> [ABOUT THIS EXERCISE]: For the data below, work out how many lines include the string "computer" and report only the number.

> [SUPPLIED ENTRIES]:
--- START ---

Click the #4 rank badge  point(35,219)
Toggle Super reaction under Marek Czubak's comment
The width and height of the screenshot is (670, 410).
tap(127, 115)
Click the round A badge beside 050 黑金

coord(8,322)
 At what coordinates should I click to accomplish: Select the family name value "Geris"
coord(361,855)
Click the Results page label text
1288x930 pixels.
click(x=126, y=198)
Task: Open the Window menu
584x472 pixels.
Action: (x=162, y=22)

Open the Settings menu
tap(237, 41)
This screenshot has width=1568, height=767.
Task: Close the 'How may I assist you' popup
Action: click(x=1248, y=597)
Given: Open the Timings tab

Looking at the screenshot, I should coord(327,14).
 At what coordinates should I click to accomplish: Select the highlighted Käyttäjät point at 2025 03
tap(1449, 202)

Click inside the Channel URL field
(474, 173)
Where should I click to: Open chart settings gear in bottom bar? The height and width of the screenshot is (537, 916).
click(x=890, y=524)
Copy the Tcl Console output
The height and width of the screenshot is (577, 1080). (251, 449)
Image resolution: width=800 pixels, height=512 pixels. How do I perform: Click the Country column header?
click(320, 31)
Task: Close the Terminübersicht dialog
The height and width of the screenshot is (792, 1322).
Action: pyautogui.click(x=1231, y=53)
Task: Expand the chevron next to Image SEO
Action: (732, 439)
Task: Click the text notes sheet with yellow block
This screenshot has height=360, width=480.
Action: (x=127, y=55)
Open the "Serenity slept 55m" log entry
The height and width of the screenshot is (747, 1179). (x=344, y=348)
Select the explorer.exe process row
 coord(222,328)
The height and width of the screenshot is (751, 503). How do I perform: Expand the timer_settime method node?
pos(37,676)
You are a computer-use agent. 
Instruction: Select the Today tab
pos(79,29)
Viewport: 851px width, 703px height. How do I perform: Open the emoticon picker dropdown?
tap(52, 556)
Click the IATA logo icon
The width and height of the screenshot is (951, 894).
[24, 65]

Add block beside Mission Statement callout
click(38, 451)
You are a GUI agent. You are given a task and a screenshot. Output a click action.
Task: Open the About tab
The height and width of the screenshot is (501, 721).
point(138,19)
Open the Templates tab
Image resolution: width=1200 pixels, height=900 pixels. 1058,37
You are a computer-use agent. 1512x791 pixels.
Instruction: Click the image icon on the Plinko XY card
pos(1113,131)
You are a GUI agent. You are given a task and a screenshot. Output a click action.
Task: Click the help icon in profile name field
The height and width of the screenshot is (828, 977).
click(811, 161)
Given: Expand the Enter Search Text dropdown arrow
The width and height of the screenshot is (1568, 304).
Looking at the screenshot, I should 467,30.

--- END ---

> [ANSWER FOR THE TASK]: 2